A high-acuity liver transplant was defined as a Model for End-Stage Liver Disease 3.0 score > 30. These patients were given vasopressors in the ICU before transplant, and underwent a multiorgan transplant, a combined liver and cardiac surgery, or a retransplant.
Outcome measures included total preservation time, lactate clearance and bile production on NMP, and lactate and base excess at the end of liver transplant. Another outcome included early allograft dysfunction, defined as aspartate aminotransferase [AST] >2000 IU/L, bilirubin ≥10 mg/dL, or international normalized ratio ≥1.6 up to 7 days postoperatively. Additional outcomes included post-liver transplant length of stay, 6-month unplanned reoperation and ischemic cholangiopathy rates, and 90-day and 6-month mortality.
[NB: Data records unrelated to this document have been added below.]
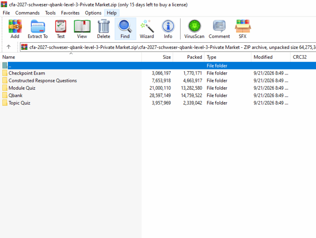The width and height of the screenshot is (316, 238).
Task: Go up one folder with arrow button
Action: tap(8, 47)
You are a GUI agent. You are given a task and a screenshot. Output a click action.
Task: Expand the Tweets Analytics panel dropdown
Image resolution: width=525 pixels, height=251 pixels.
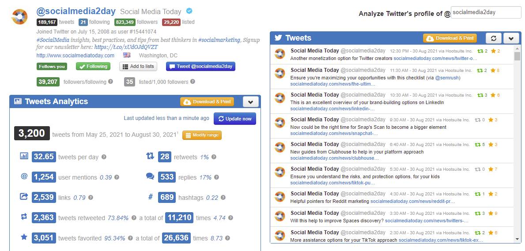(x=250, y=102)
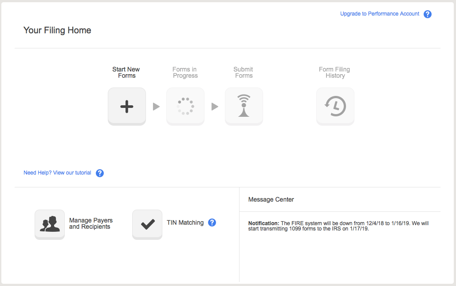The height and width of the screenshot is (286, 456).
Task: Click the help icon beside TIN Matching
Action: pyautogui.click(x=212, y=222)
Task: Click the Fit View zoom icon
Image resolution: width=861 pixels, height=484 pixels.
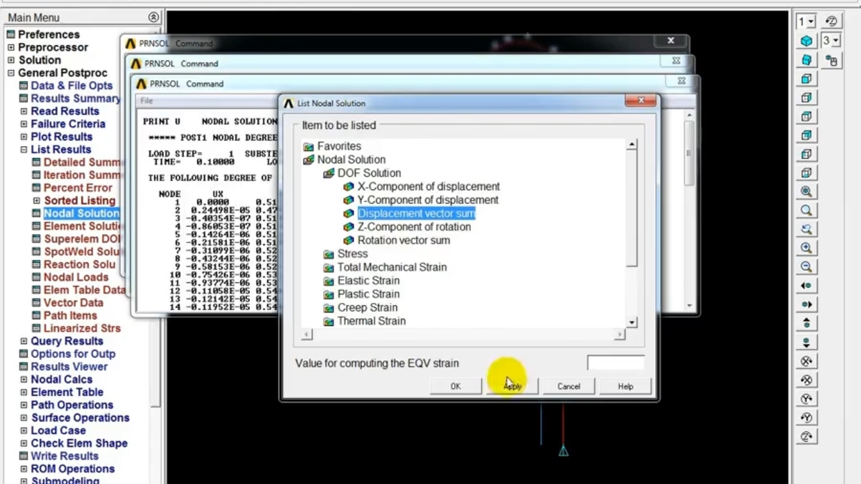Action: (807, 192)
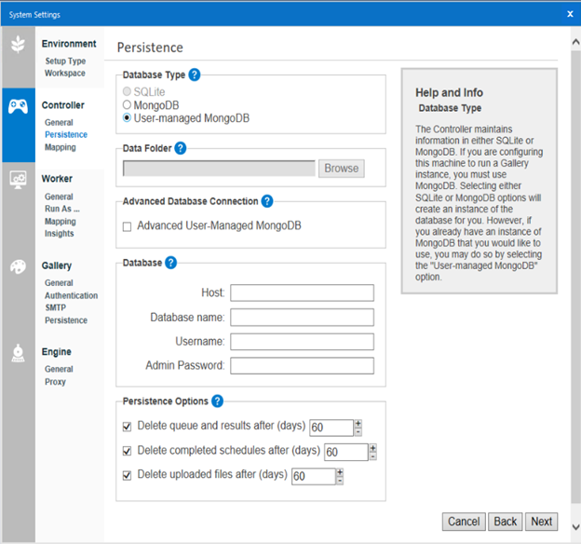Select the Controller gamepad icon
This screenshot has width=581, height=544.
(18, 106)
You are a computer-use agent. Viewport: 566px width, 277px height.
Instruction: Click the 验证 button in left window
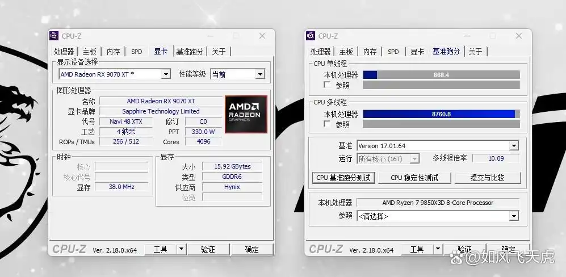(208, 249)
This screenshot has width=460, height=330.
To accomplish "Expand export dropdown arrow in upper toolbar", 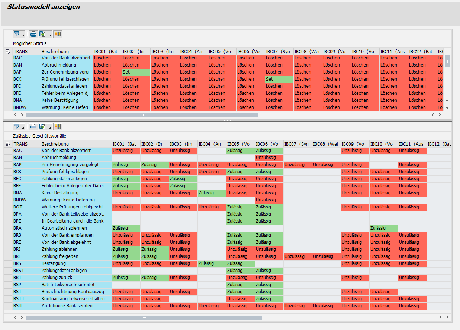I will [50, 35].
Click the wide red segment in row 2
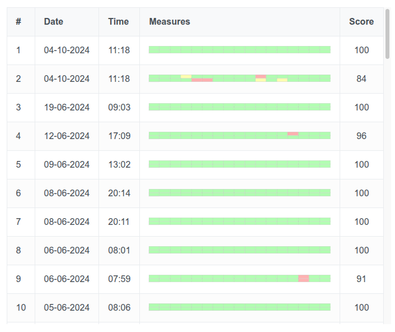Screen dimensions: 395x332 [202, 80]
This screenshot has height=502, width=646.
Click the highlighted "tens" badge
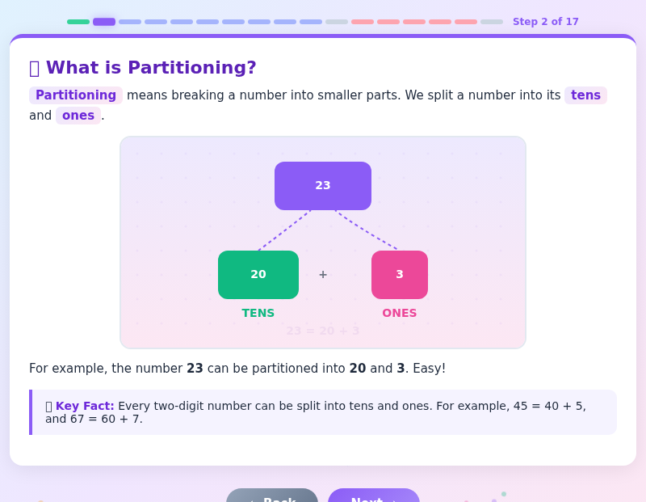[x=585, y=95]
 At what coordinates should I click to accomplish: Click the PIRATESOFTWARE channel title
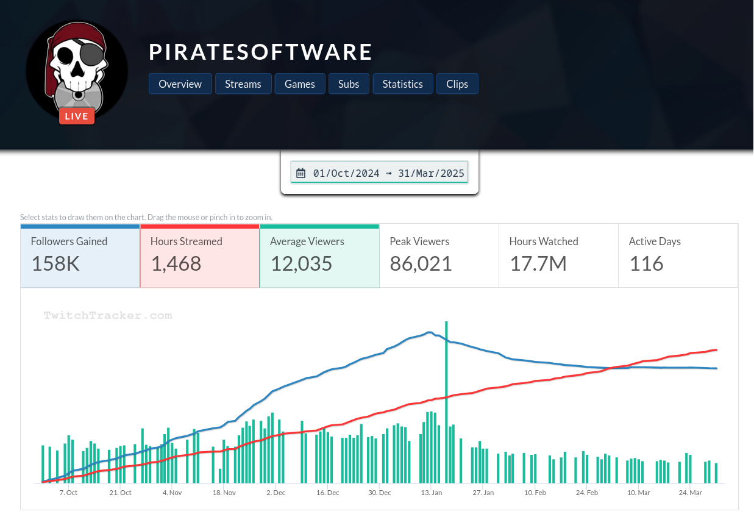pos(260,52)
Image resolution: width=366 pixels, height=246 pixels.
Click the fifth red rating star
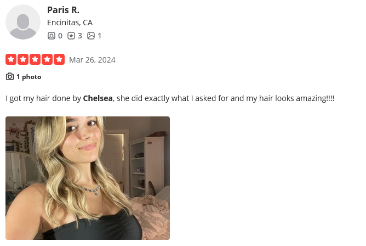59,59
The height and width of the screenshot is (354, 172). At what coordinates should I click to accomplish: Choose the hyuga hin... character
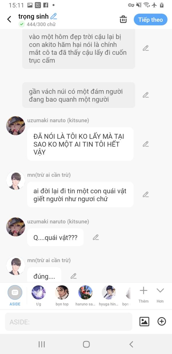click(x=109, y=295)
More organs from donors who passed away from cardiac deaths were preserved with normothermic machine perfusion than static cold storage (32% vs 4%; P < .01). Compared with cold storage, the organs in normothermic machine perfusion had significantly longer total preservation time (716 vs 392 minutes; P < .001), with great lactate clearance (median 4.63 to 0.75 mmol/L; P < .001) and bile production (median 50 mL).
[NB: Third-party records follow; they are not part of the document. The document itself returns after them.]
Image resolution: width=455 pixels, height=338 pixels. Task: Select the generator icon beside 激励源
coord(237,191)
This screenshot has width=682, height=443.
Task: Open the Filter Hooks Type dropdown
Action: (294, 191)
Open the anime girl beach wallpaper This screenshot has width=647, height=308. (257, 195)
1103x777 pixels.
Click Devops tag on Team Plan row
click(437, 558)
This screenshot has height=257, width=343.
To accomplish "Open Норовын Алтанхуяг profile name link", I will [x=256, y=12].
Furthermore, the normothermic machine perfusion group had significantly lower median lactate (2.7 vs 4.7 mmol/L; P = .04), greater base excess (-2 vs -4; P = .03), lower median peak AST (333 vs 470 IU/L; P = .003) and alanine aminotransferase (314 vs 507 IU/L; P = .002), and lower early allograft dysfunction incidence (7% vs 29%; P = .04).
Investigators observed no differences between normothermic machine perfusion and static cold storage for unplanned reoperation, ischemic cholangiopathy, or post-liver transplant LOS.
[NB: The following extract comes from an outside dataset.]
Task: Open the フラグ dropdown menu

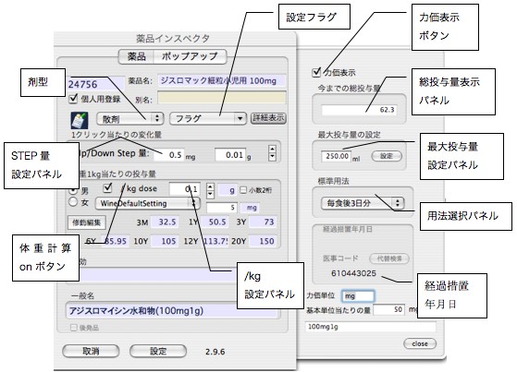Action: tap(208, 118)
Among 28 normothermic machine perfusion cases, 61% had high-acuity liver transplant indications, 53% had a Model for End-Stage Liver Disease 3.0 score > 30, and 41% had pre-liver transplant vasopressors in the ICU. The team saw high-acuity liver transplant outcomes using normothermic machine perfusion were favorable, noting low rates of postreperfusion syndrome (6%), early allograft dysfunction (6%), unplanned operation (12%), and 90-day and 6-month mortality (6%, with 1 death due to cardiac tamponade).
“Although limited by small sample size and retrospective design, this study found that dynamic perfusion time gained by [normothermic machine perfusion] allowed for [liver transplant] with excellent outcomes using livers from extended criteria donors and complex care of patients with high-acuity illness and hemodynamic instability or who need multiorgan transplant, combined [liver transplant with cardiac surgery, or retransplant,” investigators wrote.